ライダー技の習得が行き詰まった末にストレス解消の目的で編み出されたこの姿を見て恐れおののくがいい!
「ーーーー」
「ーーーー」
「ーーーー」
魚達が何をいってるのかは分からないが、どうやら連携を取り戻そうとしている個体が何匹かいるな。
しきりに仲間の間を泳ぎ回っているから良く分かる。
ふむ。まずはアイツ等から仕留めるか。
地上最強の生物曰く。一度に四方向の敵を倒し続けることが出来れば、世界中の人間と喧嘩したって負けやしない。
一つの方向を腕一本でカバーするとして、今の俺にはさらに二本の余裕がある。
いくら頭上を埋め尽くして尚溢れんばかりの数がいようと、所詮は小魚、文字通りの雑魚。
全て仕留めて見せようじゃないの!
足に魔力筋を纏わせ、僅かに発動させた『煉獄火炎』をブースター代わりに跳び上がる。精神世界ならば多少の制御が効くからね。

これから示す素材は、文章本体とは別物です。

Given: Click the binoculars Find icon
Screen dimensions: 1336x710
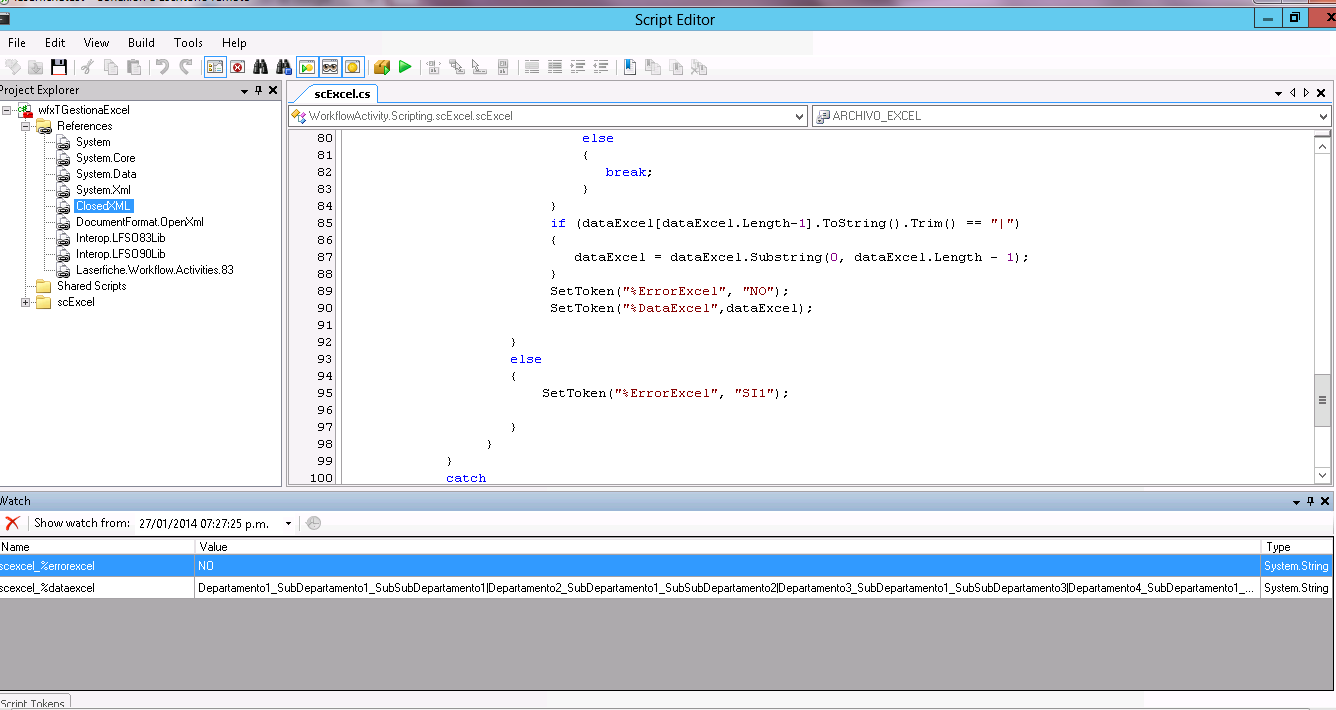Looking at the screenshot, I should coord(260,67).
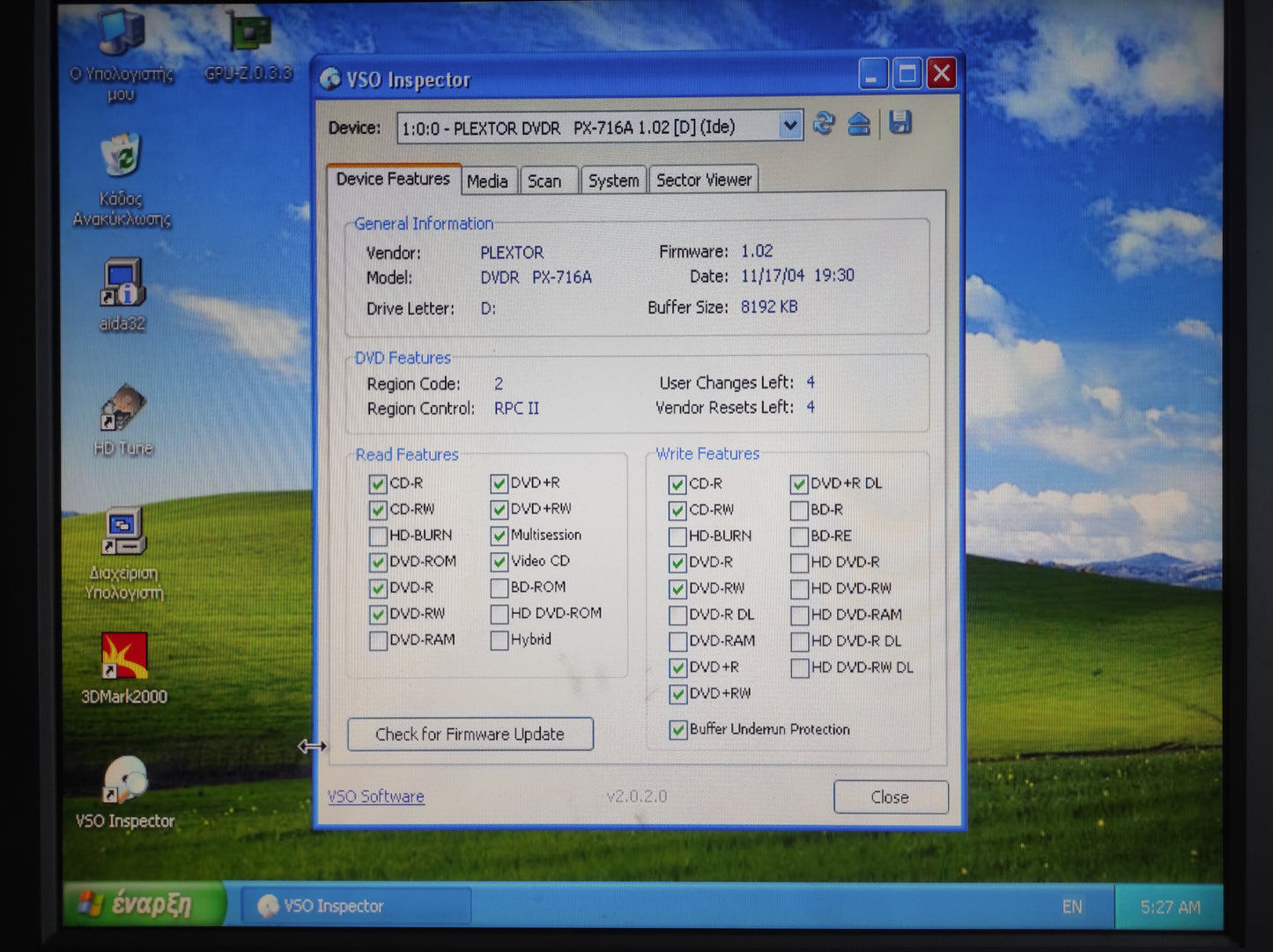Open the VSO Software link
Image resolution: width=1273 pixels, height=952 pixels.
tap(376, 796)
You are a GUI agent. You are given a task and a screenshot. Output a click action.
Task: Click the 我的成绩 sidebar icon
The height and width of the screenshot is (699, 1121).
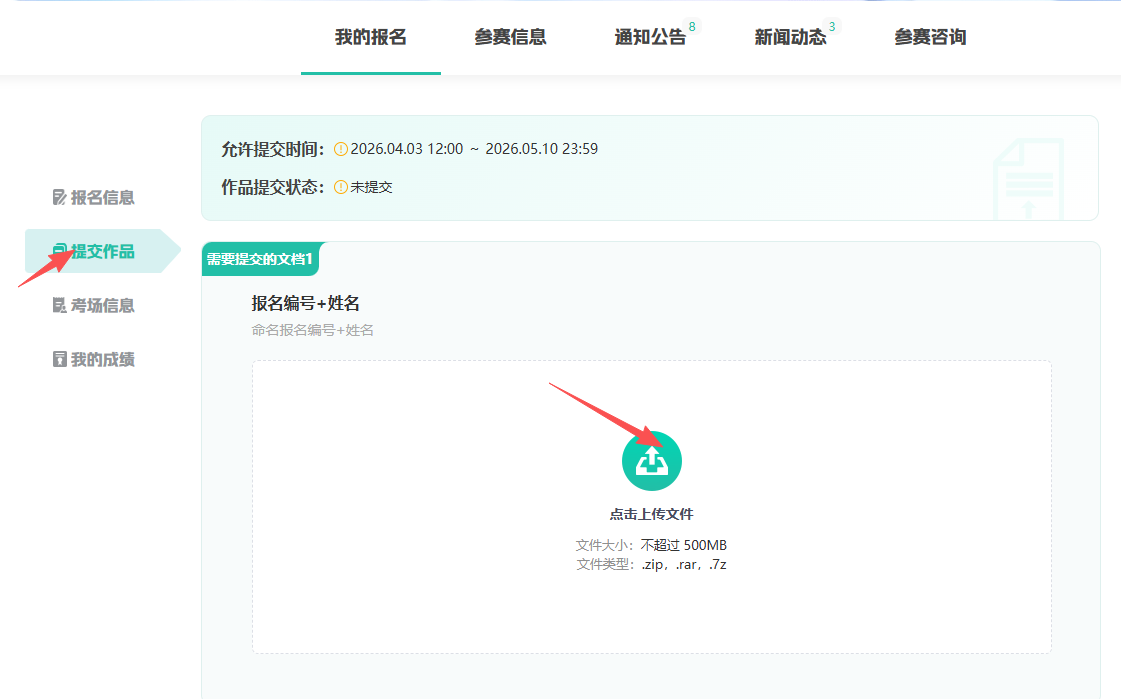(x=59, y=360)
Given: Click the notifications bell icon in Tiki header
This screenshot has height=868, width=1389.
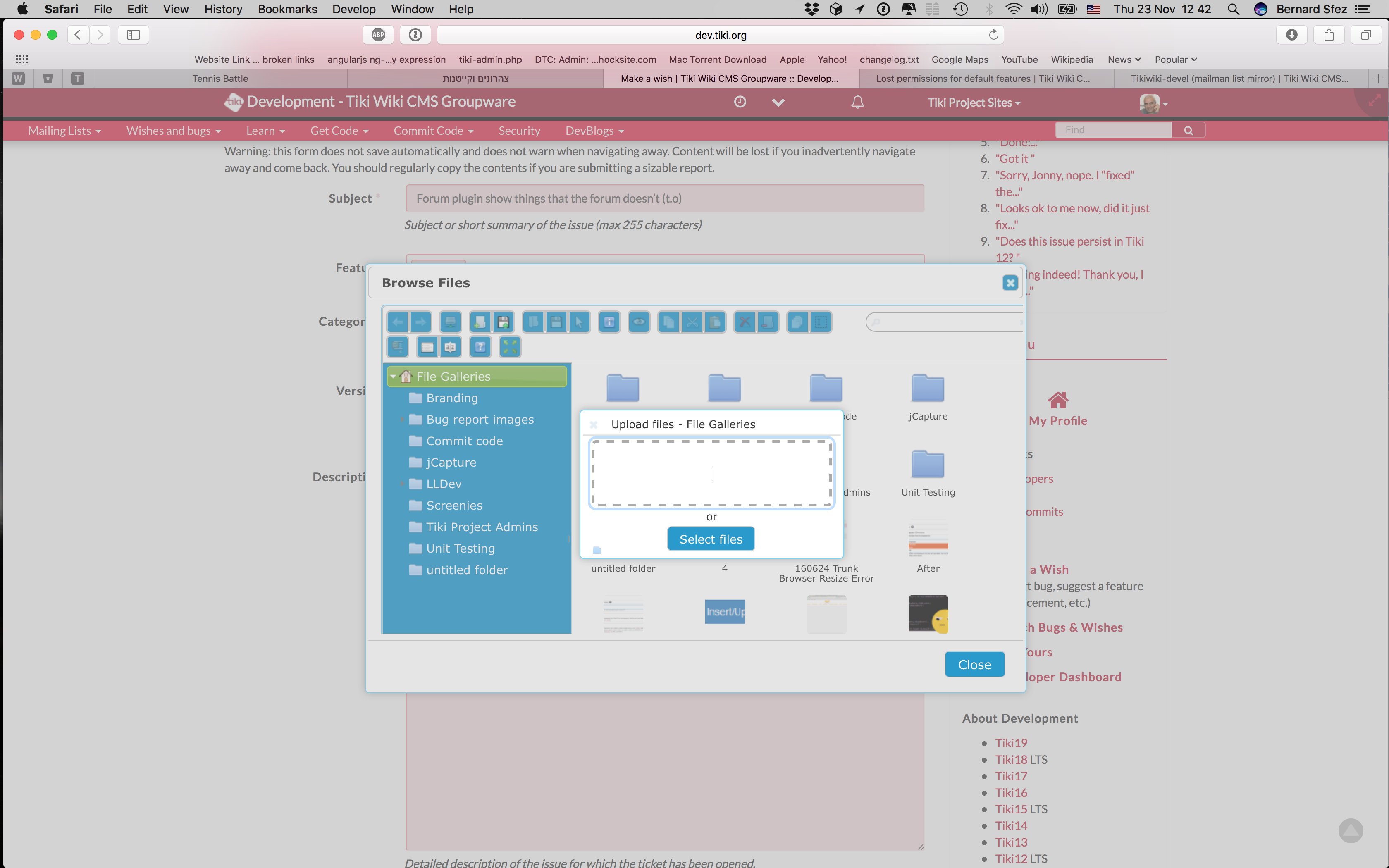Looking at the screenshot, I should tap(857, 102).
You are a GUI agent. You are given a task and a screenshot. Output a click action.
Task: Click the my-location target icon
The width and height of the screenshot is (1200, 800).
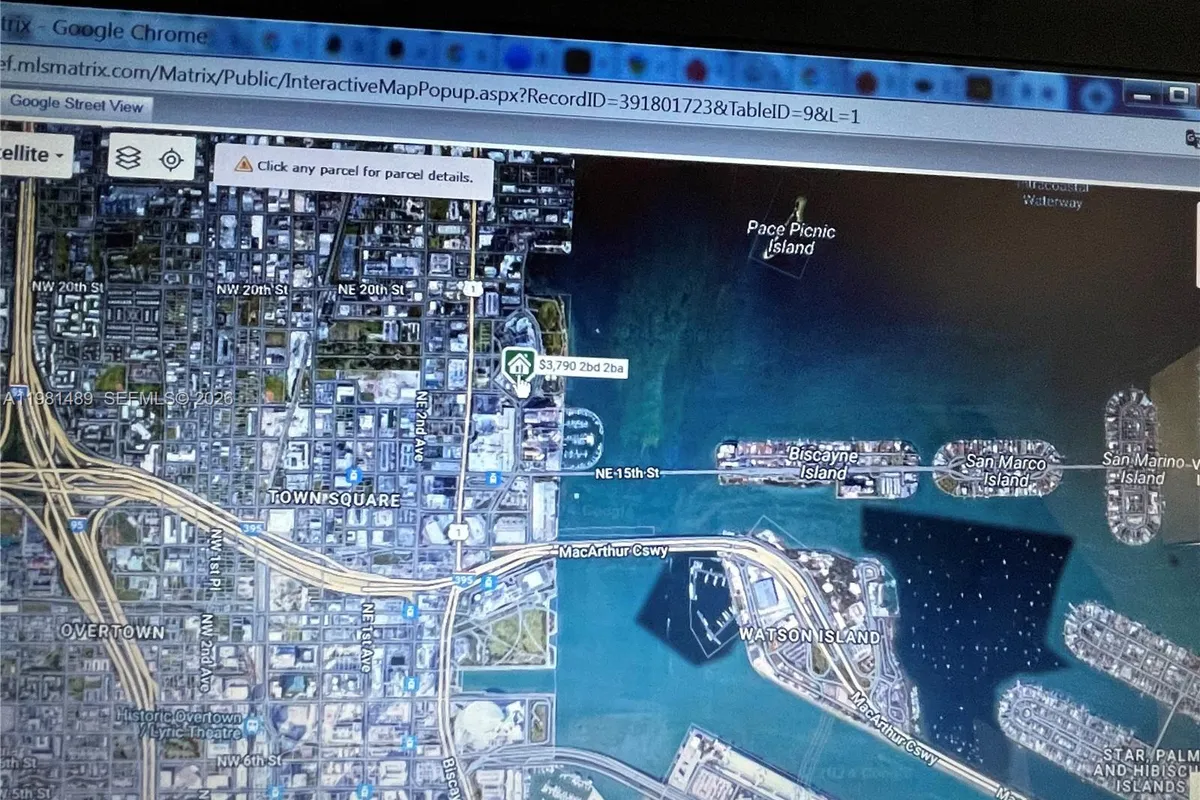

目標は統率を取り戻そうとしている魚数匹。恐らくリーダー個体。
迫り来る敵を迎撃しようと魚達が弾丸のようになって俺を襲う。
だが、骨阿修羅モードの俺に隙はない!
二本で回し受け。防御を展開。残った四本で直撃コースの魚共を殴り落とす。
頭一つでは六本の腕に複雑な動きをさせることが非常に難しく、まともな戦闘にならないのだが、『魔力自在』と『千思万考』がその課題を克服してくれた。
腕一本一本に巡らせた疑似神経が簡易的な脳の代わりを果たし、近付く敵性体をオートで迎撃してくれるのだ。
今、俺の意思で動かしているのは回し受けをしている自前の腕二本。
魔力義肢による残りの四本が機械的に魚を打ち落としている。
自分で動かすのに比べて動きはやや大雑把だが、ただ直線的に突き進んでくる物に反撃するだけなら、これで充分過ぎる。
俺は致命的な位置に飛んでくるヤツだけを捌けばいいのだ。